A Simulation Study of Three Related Causal Data Mining Algorithms
Proceedings of the Eighth International Workshop on Artificial Intelligence and Statistics, PMLR R3:184-191, 2001.
In all scientific domains causality plays a significant role. This study focused on evaluating and refining efficient algorithms to learn causal relationships from observational data. Evaluation of learned causal output is difficult, due to lack of a gold standard in real-world domains. Therefore, we used simulated data from a known causal network in a medical domain-the Alarm network.
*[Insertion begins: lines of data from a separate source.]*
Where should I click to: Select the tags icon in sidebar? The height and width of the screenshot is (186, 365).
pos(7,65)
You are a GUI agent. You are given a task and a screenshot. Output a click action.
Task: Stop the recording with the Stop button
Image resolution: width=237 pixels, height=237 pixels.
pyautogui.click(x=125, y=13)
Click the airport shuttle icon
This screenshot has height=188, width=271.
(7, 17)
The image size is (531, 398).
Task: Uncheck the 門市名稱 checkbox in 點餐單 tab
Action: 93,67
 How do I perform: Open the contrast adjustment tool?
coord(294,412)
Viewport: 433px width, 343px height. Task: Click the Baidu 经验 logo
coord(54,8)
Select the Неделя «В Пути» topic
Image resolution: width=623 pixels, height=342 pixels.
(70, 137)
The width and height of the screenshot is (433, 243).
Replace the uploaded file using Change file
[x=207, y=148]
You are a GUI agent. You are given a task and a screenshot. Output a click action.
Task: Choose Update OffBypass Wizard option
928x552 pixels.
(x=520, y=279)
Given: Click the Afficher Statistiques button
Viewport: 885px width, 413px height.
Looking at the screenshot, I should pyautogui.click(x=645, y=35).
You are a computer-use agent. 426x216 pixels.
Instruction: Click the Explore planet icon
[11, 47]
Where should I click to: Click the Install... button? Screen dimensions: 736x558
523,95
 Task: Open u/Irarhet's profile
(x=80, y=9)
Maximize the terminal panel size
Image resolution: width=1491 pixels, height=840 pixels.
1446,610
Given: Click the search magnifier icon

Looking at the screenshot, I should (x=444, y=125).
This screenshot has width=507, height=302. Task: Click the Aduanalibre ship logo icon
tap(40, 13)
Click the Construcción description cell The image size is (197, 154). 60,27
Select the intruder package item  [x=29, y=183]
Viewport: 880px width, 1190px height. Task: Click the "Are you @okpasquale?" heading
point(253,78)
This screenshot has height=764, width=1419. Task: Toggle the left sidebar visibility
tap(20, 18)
For causal discovery we used three variants of the Local Causal Discovery (LCD) algorithms, that are referred to as LCDa, LCDb and LCDc. These algorithms use the framework of causal Bayesian Networks to represent causal relationships among model variables. LCDa, LCDb and LCDe take as input a dataset and a partial node ordering, and output purported causes of the form variable $Y$ causally influences variable $Z$. Using the simulated Alarm dataset as input, LCDa had a false positive rate of $0.09$, LCDb $0.08$ and LCDc 0.04. All the algorithms had a true positive rate of about 0.27 . Most of the false positives occurred when a causal relationship was confounded. LCDc output as causal only those causally confounded pairs that had very weak confounding. We identify and discuss the causally confounded relationships that often seem to induce false positive results.